その中でも最も東に位置するアンブライア。コルニスタンに近いがゆえに、帝国と東の文化が混在する特異な地だ。
この国は恐るべき暗殺者たちで知られる。王侯ですら彼らの刃に倒れ、おおよそすべての都市の裏側にはアンブライアの密偵が潜んでいると囁かれている。
首都トゥバンの地下深い暗がりで、ローブを纏った人物が水を張った器を前にしている。古めかしい通信用の魔法具だ。

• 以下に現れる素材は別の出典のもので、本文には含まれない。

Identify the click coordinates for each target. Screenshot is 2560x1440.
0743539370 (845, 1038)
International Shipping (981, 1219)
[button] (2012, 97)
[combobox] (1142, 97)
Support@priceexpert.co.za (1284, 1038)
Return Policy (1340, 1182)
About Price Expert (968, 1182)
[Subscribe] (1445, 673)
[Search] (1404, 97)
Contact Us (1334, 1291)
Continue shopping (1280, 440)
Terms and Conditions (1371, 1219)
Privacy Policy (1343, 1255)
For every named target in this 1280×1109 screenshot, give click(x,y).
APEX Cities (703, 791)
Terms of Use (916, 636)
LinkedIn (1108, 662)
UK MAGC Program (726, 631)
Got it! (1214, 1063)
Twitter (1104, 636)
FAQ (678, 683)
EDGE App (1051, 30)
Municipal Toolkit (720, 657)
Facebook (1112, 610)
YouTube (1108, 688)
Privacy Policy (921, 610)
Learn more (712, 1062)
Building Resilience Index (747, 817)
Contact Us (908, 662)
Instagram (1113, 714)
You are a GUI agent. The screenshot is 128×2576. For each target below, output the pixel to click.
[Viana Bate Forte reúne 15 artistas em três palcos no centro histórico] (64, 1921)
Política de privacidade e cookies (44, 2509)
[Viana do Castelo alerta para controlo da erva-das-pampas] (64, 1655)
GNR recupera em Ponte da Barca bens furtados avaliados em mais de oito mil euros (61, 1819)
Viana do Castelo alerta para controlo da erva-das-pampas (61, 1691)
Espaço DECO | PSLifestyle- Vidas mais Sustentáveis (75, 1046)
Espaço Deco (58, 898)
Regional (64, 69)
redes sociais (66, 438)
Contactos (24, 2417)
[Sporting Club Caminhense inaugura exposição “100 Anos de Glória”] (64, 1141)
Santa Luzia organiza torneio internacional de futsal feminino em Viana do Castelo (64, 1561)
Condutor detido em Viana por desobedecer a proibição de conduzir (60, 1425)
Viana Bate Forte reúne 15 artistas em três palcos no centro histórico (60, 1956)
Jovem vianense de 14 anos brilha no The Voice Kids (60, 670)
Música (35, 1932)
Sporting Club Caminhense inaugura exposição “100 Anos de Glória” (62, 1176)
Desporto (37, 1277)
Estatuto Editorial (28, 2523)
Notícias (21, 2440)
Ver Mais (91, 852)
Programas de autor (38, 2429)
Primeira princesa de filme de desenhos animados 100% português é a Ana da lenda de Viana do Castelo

『計画通りフェルネストに潜り込みました。早速〈六番目〉の手の者が現れました。これは小物でしたが』水面に映し出された人物が、厳かに此度の事件の報告を行っている。『引き続き潜入を続けます、祭儀長。獲物が姿を現すまで』
「ああ、〈朧〉、主上もお前には期待している」ローブの人物が柔らかな声で応える。「必ずやその任務を果たすのだ。そなたに、我が神の祝福があらんことを」
朧と呼ばれた人物は自らの神へ祈り、水盤から姿を消す。ローブ姿の祭儀長も影の中に消え、静寂がすべてを覆った。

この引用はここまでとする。